Questa volta però, oltre alla merce, si ritrova a dover proteggere la figlia di un senatore Ucraino, la giovane e affascinante Valentina (Natal’ja Rudakova). La ragazza  è stata rapita per un ricatto al padre da parte di un gruppo di criminali guidati dal villain Johnson (Robert Knepper).

Tanta velocità, azione, sparatorie, calci e pugni, ma in questo caso, rispetto al secondo, ritorna al centro della trama una donna così come nel primo Transporter in cui c’era Lai (Shu Qi). Dopo una serie di peripezie, Martin si ritroverà a dover indossare un bracciale esplosivo e dover portare a termine la sua missione. Lui cercherà di proteggere la ragazza ma la verità è che è tutto un piano per truffarlo e incastrarlo.

Un Transporter migliore

Il regista Olivier Megaton dirige questa 3° pellicola che vede la firma di Luc Besson,  anche per questo film della trilogia, insieme a Robert Mark Kamen (creatore della saga ‘Karate Kid’ ). Non è la prima volta che lo sceneggiatore lavora con Besson. Infatti i due strinsero già un forte sodalizio lavorativo, collaborando insieme per ‘Léon’, il pluripremiato film con Jean Reno, Gary Oldman e una piccola Natalie Portman, e per ‘Taken’ con Liam Neeson.

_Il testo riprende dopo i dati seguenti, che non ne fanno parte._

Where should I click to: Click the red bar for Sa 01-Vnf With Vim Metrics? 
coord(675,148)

Il fulcro di tutta la trilogia è Jason Statham e la sua macchina. L’attore inglese è conosciuto per i suoi film con Guy Ritchie: Revolver’, ‘Snatch’ e ‘Lock&Stock’, ma anche per ‘The Italian Job’ insieme a Charlize Theron, Mark Walberg e Edward Norton. Figura inoltre nel cast del blockbuster ‘Fast&Furious 6,7,8’ con Vin Diesel. Statham, ex modello, ex tuffatore, conoscitore di arti marziali, rimane coerente e legato al suo personaggio abituale. Nel film, infatti, è un uomo abile in combattimenti che lotta per una missione. Tanti muscoli, tanti pugni, tanti scontri e agilità: elementi diventati il tratto distintivo dei ruoli scelti dall’attore che può considerarsi il nuovo Bruce Willis anche per la somiglianza estetica.

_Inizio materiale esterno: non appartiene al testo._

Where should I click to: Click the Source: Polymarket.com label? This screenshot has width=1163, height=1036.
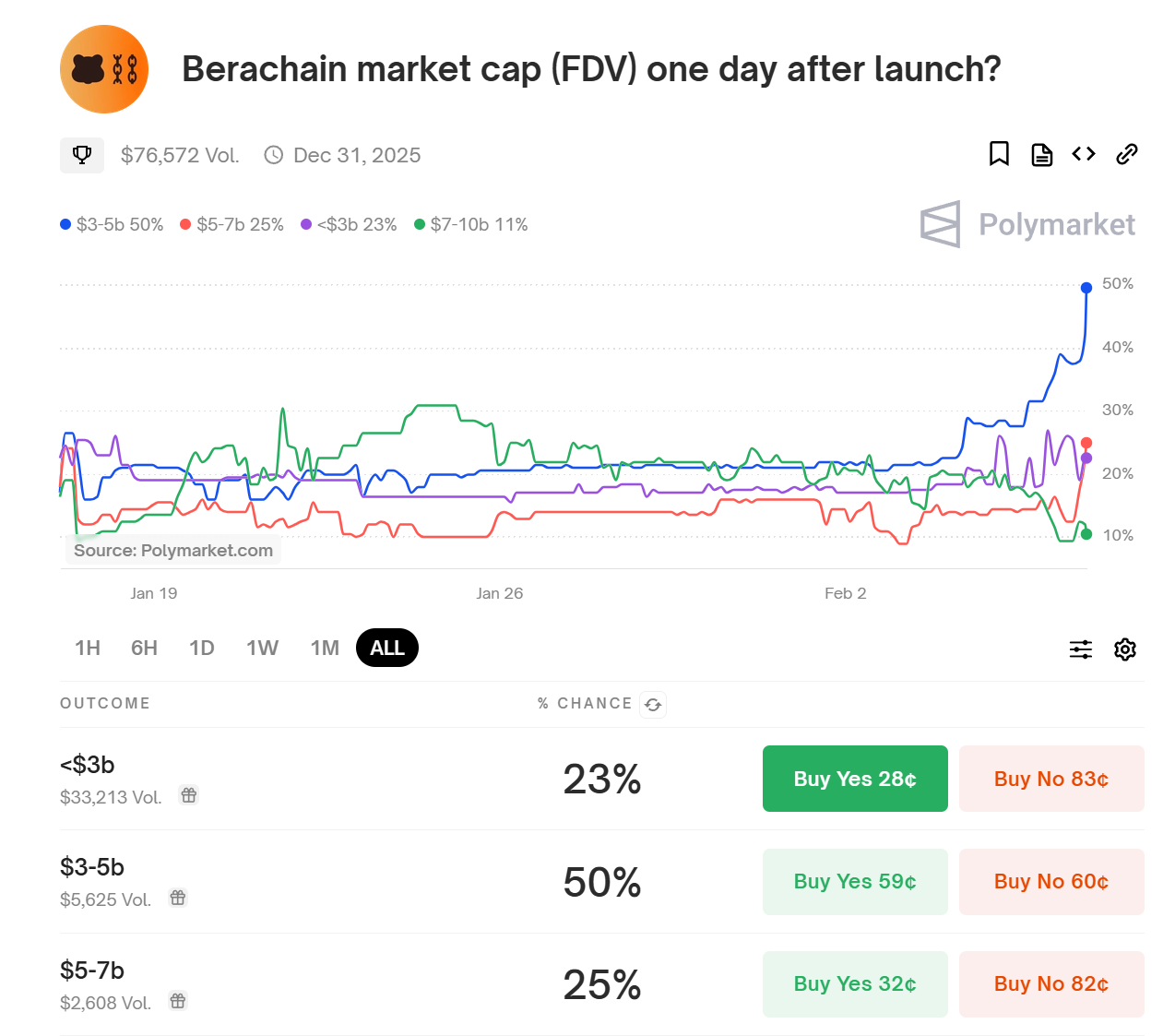coord(173,549)
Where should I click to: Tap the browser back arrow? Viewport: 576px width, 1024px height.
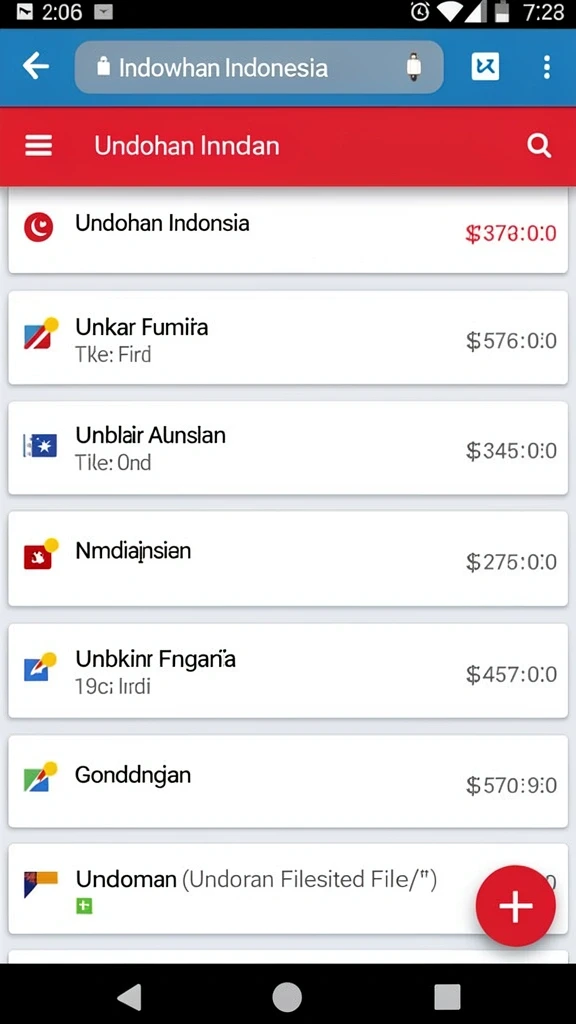(x=35, y=67)
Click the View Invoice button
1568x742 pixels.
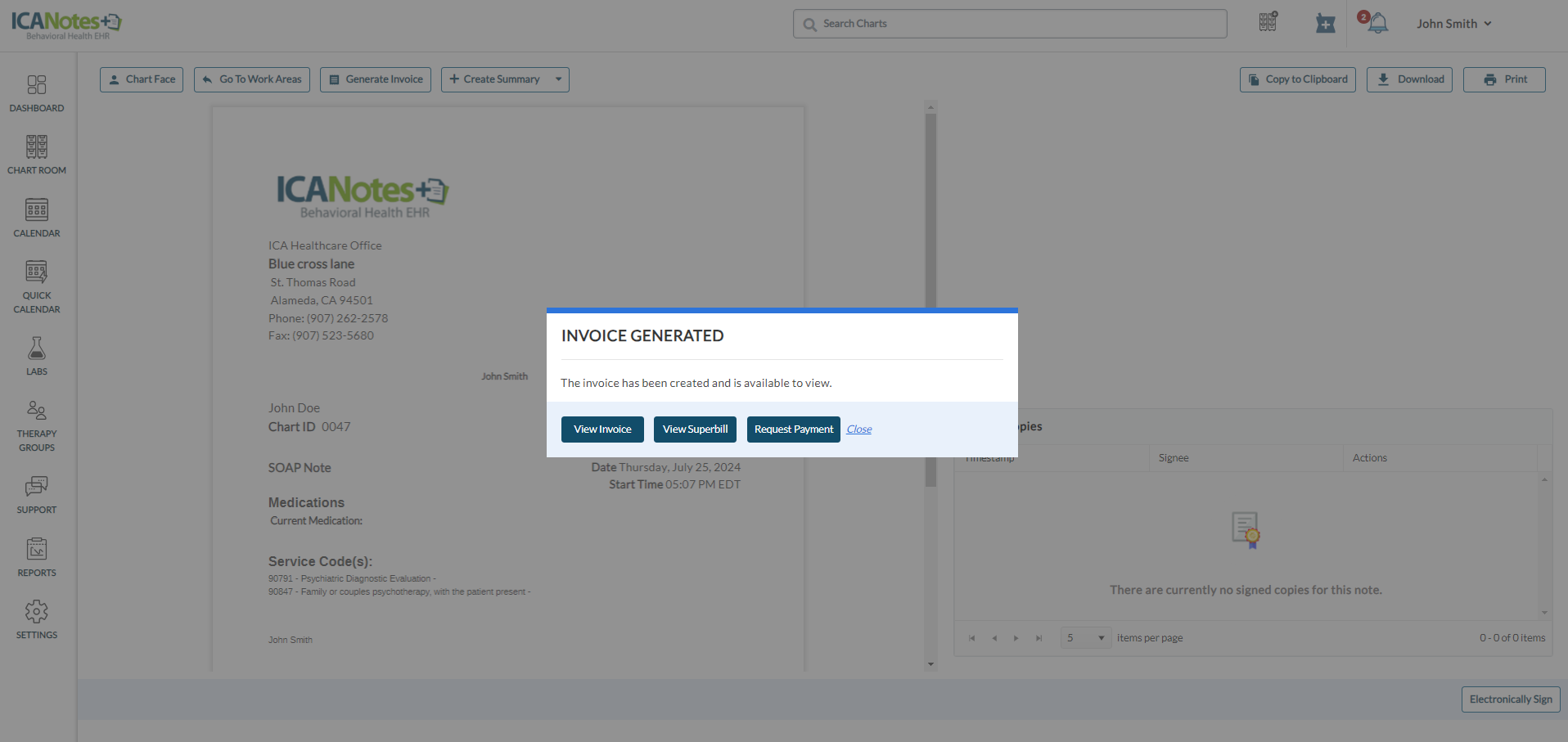[x=602, y=429]
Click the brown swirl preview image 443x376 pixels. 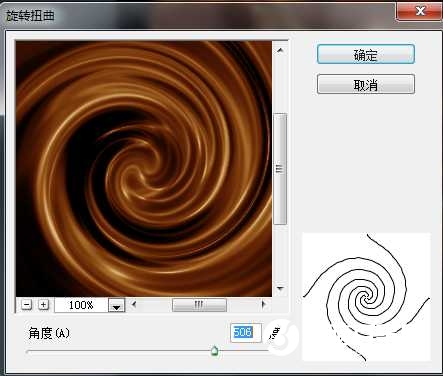144,169
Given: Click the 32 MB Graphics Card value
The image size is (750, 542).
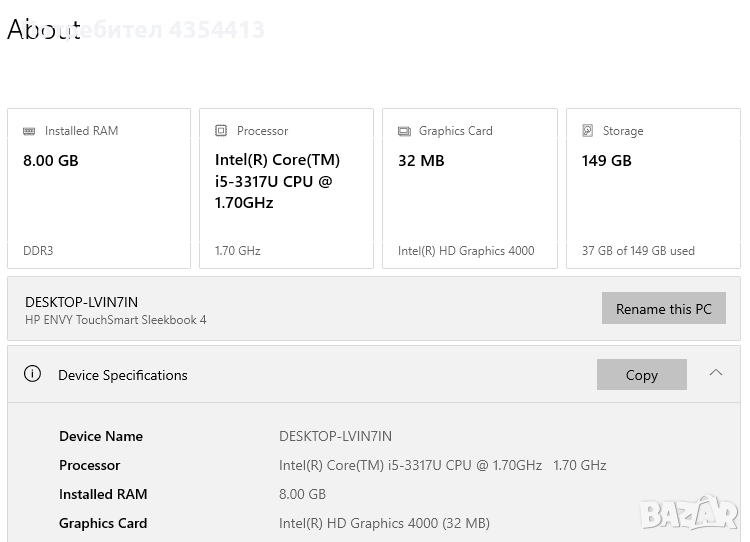Looking at the screenshot, I should [421, 160].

Poche e incisive parole, ritmo e montaggio veloce accompagnato da musiche incalzanti.  Tutto il film procede con grande velocità, i momenti vuoti sono praticamente assenti e l’action si intensifica sul finale.

Al di là di Transporter

Il film uscì nelle sale americane il 26 novembre 2008 ed è il capitolo della trilogia che ebbe i migliori risultati al box-office con 109 milioni $ di incassi, rispetto ai 43 milioni $ del primo e gli 85 milioni di $ del secondo. Tutta la serie ha avuto un così importante successo che furono fatti due reboot ma che non vedono più Statham protagonista: il primo ‘Transporter: The Series’ nel 2012 ha Chris Vence protagonista e ‘The Transporter Legacy’ nel 2015 ha Ed Skrein. Nonostante il tentativo di riprendere l’onda del successo dei primi tre, i due reboot sono stati meno fortunati al box-office, forse proprio per l’assenza di Statham.

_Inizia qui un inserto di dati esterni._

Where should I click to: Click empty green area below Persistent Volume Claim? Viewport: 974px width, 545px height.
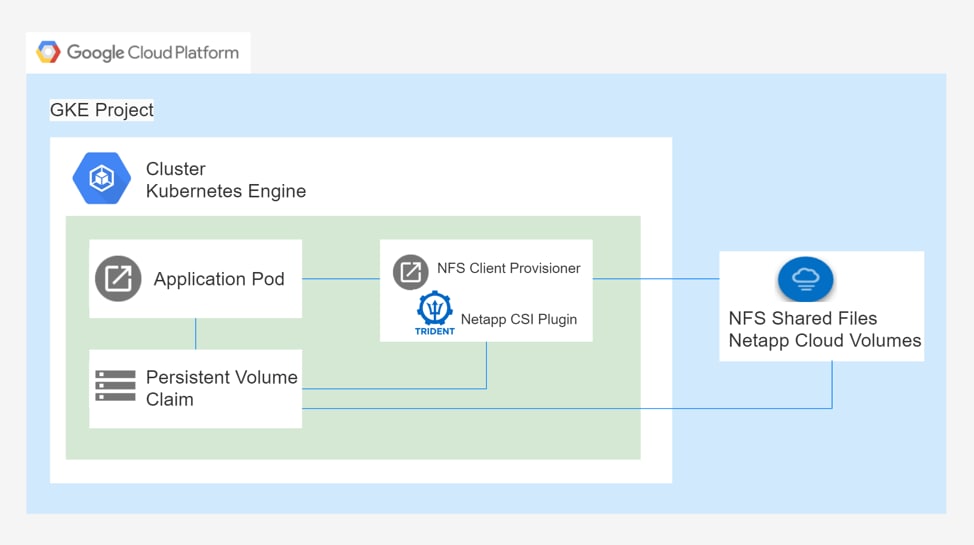pos(195,443)
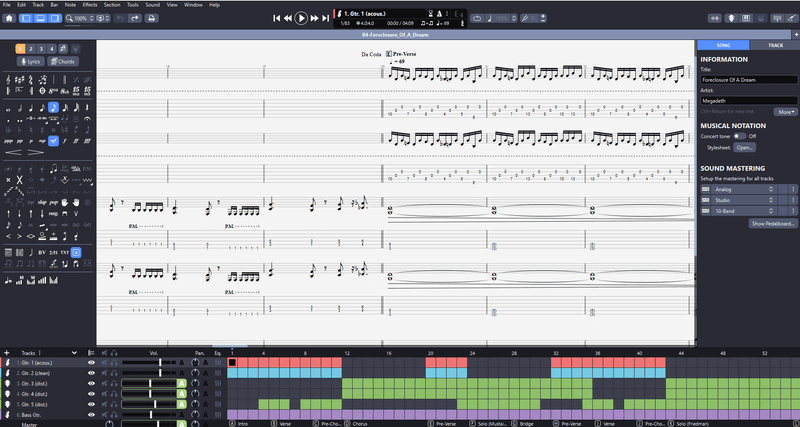Hide the Gtr. 4 (dist.) track
The width and height of the screenshot is (800, 427).
[91, 393]
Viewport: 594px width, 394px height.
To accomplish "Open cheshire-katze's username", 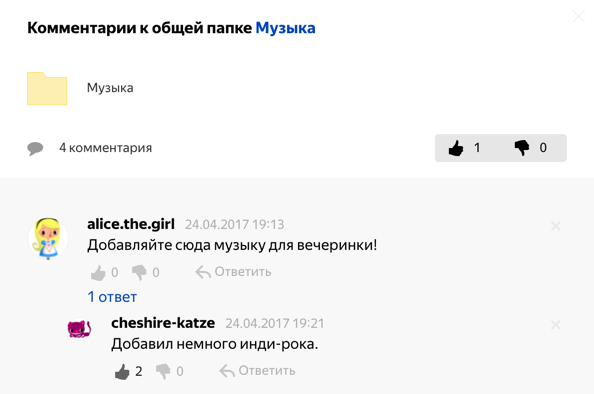I will point(163,323).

“Transporter 3” è un film che si inserisce bene nel filone di film alla ‘James Bond’ con spionaggio, una missione da compiere, un uomo e la sua inseparabile macchina. È evidente la Brand integration anche in questo capitolo, in cui l’Audi A8 è da considerarsi una vera e propria co-protagonista. E’ una conferma dell’attività di marketing vista anche negli altri film della saga in cui compaiono anche BMW, Mercedes-Benz, Audi S8 e anche una fiammante Lamborghini Murciélago.

Transporter 3’ è un buon film – sicuramente migliore del secondo capitolo – per certi aspetti molto simile a ‘Jason Bourne’ con Matt Damon, da consigliare a chi ama gli action ricchi di adrenalina.